▸ YOUR OBJECTIVE
Identify every line of the entries below that contains the word "dimensions", and copy each one in full. Case counts.

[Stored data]

Start

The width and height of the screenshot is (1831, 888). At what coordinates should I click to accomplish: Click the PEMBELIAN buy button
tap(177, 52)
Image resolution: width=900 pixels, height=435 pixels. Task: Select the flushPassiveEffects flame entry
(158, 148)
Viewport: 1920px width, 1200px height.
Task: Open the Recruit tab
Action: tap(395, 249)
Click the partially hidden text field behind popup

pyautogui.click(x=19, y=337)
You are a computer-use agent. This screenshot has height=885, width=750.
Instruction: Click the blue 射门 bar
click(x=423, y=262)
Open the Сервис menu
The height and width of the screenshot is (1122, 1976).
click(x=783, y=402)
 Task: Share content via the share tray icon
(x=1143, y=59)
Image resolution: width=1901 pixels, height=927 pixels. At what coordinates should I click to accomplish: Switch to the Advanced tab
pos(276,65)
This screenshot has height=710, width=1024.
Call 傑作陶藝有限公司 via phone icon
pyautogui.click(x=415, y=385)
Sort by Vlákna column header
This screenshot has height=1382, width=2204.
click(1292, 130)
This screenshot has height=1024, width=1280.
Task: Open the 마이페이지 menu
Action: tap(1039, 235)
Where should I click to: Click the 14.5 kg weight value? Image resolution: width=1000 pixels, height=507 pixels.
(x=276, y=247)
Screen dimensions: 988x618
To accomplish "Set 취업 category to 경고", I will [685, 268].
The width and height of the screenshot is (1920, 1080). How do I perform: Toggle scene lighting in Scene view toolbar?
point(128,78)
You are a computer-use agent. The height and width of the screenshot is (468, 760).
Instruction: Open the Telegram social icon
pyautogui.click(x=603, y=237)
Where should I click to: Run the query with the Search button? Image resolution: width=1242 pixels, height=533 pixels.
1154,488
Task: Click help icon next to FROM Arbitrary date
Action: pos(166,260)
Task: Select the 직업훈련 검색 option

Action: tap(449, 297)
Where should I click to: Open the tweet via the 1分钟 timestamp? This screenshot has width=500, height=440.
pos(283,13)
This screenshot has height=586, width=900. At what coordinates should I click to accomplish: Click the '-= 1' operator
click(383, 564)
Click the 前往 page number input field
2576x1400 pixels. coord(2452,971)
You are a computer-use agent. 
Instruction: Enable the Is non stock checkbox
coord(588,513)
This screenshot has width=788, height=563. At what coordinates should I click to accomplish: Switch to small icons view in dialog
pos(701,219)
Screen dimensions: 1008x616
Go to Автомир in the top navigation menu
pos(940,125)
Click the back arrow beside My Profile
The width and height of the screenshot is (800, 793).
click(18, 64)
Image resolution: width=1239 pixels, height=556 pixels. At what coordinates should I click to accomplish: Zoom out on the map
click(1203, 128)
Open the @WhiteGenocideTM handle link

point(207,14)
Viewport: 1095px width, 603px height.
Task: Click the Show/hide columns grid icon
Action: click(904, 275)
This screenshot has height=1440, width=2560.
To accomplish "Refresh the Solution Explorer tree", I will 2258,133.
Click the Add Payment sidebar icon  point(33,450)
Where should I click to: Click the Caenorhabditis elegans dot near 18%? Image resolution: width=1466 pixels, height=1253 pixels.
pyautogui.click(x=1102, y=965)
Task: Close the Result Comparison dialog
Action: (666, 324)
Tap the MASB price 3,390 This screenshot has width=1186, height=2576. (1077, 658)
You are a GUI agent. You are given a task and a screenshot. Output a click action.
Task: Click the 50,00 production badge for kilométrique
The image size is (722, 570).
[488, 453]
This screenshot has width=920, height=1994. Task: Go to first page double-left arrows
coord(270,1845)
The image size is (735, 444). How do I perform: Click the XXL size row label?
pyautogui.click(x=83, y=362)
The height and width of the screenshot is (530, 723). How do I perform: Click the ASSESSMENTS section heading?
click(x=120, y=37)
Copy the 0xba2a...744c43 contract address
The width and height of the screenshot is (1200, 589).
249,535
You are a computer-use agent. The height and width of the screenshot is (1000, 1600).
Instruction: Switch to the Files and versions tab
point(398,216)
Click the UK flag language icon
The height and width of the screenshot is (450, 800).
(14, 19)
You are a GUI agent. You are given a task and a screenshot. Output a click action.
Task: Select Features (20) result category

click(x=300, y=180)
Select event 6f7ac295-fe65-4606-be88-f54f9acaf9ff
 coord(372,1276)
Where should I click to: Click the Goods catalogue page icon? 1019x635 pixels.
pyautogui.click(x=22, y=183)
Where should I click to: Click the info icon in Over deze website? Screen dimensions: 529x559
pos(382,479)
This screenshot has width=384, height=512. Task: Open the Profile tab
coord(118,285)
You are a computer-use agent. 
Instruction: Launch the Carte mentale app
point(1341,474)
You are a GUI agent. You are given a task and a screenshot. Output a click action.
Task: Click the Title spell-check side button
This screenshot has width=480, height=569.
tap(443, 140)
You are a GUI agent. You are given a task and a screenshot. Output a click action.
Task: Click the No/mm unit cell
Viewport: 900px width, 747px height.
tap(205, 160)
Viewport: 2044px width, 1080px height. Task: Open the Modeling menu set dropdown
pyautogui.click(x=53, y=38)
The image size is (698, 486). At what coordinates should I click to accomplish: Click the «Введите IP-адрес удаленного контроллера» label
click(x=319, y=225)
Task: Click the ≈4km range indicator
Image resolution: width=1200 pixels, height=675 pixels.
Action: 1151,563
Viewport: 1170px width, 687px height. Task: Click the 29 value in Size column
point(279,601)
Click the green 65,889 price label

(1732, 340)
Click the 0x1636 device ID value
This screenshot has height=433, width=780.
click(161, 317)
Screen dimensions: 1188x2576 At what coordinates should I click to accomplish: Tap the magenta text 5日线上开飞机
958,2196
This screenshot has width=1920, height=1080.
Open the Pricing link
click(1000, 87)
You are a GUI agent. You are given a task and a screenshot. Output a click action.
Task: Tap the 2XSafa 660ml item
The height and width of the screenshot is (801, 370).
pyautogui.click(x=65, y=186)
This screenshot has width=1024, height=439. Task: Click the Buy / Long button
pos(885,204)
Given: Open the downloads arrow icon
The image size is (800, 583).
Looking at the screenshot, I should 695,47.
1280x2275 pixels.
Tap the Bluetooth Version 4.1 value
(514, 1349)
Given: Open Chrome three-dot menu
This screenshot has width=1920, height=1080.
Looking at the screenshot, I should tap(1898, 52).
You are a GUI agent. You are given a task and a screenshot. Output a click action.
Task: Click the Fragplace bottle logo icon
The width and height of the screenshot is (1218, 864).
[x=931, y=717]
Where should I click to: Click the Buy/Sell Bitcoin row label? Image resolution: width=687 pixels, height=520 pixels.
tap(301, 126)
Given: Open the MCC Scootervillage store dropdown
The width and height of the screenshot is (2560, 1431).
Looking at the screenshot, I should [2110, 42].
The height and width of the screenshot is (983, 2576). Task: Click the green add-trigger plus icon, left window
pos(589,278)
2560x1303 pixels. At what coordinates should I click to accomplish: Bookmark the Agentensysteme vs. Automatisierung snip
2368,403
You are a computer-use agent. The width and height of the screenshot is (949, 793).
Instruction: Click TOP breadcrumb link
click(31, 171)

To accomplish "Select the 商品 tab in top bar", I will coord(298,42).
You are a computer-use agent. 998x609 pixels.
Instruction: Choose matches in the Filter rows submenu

End

▸ RESULT OF THE TASK
Screen dimensions: 988x618
Screen dimensions: 1008x616
Where should I click to: Click the info icon in Over deze website? Screen dimensions: 529x559
Screen dimensions: 1188x2576 At what coordinates should I click to accomplish: Tap the magenta text 5日线上开飞机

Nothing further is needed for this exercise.